In March, when the US $ 1.9 trillion bailout was enacted, it was clear the public needed economic relief. Jobs were still hard to find and coronavirus vaccines were not yet widely available. It therefore made sense to inject a series of stimulus funds into the Bank accounts. It also made sense to increase unemployment benefits by $ 300 per week, when so many people are still out of work.
This $ 300 weekly boost was originally scheduled to expire in early September – Labor Day. But in the last few weeks, 26 states have chosen to put an end to the rise in unemployment ahead of schedule. The reason? Shortage of local labor.
Many lawmakers have argued that increasing unemployment benefits discourages workers from returning to the workforce. This is especially true for low-wage, minimum-wage earners, who may earn more money from increased unemployment than they would with actual employment.
Maryland was one of 26 states to end rising unemployment before its expiration date in early September. But Maryland residents fought back, filing lawsuits against the state for the reinstatement of those increased benefits.

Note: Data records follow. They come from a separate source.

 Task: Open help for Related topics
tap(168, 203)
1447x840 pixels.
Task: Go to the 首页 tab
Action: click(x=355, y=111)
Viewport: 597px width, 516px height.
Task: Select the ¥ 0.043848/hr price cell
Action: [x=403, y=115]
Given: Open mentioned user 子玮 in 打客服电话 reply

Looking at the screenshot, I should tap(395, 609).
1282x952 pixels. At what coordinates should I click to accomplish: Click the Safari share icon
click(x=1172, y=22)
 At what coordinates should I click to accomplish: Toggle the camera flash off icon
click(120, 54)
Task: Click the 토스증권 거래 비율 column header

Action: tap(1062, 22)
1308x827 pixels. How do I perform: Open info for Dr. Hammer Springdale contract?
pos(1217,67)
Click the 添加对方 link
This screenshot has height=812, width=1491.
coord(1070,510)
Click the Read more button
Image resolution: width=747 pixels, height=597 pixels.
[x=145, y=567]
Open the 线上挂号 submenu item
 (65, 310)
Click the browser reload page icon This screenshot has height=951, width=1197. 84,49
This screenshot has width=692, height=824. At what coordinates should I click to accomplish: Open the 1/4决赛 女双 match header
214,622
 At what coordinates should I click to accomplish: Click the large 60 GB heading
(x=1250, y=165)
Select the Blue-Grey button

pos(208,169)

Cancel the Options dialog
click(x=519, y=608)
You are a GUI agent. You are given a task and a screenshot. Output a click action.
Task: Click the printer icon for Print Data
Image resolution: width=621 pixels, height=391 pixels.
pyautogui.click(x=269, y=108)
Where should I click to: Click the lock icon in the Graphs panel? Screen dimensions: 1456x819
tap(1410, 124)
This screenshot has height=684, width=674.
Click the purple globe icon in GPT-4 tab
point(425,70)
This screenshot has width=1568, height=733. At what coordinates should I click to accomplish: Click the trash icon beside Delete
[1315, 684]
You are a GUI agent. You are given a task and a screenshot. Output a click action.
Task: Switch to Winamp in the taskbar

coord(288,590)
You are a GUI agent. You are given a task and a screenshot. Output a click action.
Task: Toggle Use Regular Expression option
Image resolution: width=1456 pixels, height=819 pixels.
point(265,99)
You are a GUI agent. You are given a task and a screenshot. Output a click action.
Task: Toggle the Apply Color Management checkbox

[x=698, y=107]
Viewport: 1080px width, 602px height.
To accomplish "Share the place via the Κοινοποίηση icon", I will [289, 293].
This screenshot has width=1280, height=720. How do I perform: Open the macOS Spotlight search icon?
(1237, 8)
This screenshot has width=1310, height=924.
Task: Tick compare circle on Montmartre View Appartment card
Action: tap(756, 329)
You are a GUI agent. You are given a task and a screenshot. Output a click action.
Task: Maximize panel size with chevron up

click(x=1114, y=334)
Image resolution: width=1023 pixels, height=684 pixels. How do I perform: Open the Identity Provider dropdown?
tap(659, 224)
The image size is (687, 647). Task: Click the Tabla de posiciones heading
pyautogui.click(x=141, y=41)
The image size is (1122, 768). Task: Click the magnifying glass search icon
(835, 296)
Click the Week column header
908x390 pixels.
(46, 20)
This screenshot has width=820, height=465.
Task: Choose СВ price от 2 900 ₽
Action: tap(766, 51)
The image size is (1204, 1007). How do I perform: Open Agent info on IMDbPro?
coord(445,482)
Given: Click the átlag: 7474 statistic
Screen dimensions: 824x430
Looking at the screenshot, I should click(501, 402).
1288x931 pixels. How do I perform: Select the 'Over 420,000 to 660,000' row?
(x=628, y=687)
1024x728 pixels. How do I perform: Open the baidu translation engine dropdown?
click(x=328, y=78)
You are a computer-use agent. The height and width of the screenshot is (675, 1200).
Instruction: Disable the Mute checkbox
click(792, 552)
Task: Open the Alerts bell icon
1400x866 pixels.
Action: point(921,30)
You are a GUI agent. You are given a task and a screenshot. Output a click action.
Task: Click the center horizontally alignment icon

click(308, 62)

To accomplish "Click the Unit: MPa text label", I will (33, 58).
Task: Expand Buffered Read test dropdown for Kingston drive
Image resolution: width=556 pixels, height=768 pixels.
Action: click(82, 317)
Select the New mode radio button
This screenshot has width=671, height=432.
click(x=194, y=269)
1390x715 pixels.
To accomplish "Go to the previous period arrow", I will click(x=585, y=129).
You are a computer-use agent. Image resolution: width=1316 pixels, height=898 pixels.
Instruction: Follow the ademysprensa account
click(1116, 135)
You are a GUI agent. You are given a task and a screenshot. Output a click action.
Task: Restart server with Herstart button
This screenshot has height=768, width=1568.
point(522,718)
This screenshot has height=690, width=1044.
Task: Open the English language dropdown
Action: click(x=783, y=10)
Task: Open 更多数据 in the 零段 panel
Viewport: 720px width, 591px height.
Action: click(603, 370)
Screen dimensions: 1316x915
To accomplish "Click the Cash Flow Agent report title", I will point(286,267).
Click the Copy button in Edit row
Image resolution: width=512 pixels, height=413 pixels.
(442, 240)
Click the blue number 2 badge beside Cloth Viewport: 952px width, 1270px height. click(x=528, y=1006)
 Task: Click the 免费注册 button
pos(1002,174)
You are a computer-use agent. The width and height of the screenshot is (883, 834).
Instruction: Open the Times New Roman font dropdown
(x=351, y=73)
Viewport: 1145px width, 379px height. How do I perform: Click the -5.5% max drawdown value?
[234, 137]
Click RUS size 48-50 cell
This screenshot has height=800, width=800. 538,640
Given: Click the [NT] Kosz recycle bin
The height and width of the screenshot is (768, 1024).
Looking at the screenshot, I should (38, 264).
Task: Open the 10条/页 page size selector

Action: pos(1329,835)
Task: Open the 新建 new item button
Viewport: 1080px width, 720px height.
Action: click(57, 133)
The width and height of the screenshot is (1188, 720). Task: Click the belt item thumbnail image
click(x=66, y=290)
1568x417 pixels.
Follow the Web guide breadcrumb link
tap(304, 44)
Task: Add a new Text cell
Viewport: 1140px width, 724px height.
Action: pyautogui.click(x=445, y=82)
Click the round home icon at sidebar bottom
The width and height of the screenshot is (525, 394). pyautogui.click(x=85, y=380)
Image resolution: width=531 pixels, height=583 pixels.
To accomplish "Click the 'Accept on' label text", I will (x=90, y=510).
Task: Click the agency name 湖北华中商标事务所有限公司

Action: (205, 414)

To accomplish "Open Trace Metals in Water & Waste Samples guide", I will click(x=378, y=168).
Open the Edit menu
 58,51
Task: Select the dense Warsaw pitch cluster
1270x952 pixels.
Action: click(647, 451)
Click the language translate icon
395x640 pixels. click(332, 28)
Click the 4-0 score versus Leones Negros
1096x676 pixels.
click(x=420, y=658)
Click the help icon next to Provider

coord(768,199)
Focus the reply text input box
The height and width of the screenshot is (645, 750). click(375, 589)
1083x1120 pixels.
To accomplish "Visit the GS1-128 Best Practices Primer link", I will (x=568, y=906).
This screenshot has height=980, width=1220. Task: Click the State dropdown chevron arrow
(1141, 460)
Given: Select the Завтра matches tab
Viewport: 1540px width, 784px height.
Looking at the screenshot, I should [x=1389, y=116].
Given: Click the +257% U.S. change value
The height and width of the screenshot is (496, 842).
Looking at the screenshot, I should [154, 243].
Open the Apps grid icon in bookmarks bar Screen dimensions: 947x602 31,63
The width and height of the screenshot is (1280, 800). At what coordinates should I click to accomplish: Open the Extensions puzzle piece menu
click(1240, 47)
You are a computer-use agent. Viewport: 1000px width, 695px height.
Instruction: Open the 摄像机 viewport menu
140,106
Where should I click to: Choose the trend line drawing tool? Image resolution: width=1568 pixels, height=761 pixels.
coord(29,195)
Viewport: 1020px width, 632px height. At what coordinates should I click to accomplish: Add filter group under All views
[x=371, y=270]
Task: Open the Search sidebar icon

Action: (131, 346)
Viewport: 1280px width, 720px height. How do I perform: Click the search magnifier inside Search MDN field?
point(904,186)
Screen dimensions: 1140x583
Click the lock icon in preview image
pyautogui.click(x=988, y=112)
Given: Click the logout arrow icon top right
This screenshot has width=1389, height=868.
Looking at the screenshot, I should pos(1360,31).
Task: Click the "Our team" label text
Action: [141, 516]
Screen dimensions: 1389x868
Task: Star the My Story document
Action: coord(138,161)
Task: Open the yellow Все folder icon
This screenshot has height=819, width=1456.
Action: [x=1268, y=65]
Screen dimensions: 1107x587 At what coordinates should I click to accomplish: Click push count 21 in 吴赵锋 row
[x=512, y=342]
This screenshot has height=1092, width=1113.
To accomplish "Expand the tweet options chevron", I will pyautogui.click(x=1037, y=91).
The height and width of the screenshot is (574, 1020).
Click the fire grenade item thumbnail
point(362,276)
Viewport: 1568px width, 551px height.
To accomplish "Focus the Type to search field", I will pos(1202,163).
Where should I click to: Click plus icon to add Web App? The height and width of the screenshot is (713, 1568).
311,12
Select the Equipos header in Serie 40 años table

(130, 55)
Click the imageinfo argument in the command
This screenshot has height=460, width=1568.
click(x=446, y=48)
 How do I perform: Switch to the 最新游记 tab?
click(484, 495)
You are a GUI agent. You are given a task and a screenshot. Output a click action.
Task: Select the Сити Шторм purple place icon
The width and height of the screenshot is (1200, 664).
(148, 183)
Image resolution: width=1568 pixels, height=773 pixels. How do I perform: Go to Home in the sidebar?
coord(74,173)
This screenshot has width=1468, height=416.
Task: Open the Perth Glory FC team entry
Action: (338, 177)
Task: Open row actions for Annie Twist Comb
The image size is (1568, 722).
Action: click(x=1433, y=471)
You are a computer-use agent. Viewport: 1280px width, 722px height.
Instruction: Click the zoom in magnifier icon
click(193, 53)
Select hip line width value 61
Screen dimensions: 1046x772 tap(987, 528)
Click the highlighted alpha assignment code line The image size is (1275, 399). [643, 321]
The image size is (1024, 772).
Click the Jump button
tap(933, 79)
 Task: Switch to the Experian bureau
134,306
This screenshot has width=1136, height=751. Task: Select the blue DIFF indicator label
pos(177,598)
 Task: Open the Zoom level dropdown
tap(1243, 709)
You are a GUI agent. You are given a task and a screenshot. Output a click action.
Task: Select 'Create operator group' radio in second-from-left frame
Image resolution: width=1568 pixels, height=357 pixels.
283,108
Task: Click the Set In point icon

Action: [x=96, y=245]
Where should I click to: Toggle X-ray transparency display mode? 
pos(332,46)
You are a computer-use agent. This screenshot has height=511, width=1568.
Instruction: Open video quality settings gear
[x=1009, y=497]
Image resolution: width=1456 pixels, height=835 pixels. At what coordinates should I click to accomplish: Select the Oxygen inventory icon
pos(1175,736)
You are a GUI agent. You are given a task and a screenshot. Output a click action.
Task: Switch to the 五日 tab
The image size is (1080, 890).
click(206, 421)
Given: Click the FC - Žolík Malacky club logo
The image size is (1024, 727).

On July 13, a judge sided with the residents. And now Maryland must continue to pay those increased unemployment benefits until September 6, when they expire nationally.
A lifeline for the unemployed in Maryland
In the battle to pull out spurred unemployment, there are two sides to the story – the working side and the economic recovery side. Those who remain unemployed argue that the early termination of enhanced benefits puts them in dire financial straits. Those on the local economy side argue that if this boost remains in place, it could force many businesses to close because they cannot meet their staffing needs. This in turn could hamper economic recovery at the local level and possibly at the state level as well.
Both points are valid. But it’s important to recognize that rising unemployment isn’t the only thing preventing some people from working. For many, a lack of affordable child care is still an issue, although this can, to some extent, be resolved once schools reopen for the 2021-2022 school year.
There are also security issues to consider. Not everyone has been able to get the coronavirus vaccine, and for the unvaccinated, the thought of returning to work at a time when mask warrants have been largely lifted can be downright unsettling.
For now, the unemployed in Maryland have a lifeline and will continue to receive their increased benefits until early September. Governor Larry Hogan initially sought to cut them off on July 3.
Maryland is not the only state where the unemployed are suing to have their increased benefits reinstated. Comparable lawsuits have also arisen in Indiana, Texas and Ohio. And if similar rulings are made, it could save many unemployed Americans a world of short-term financial distress.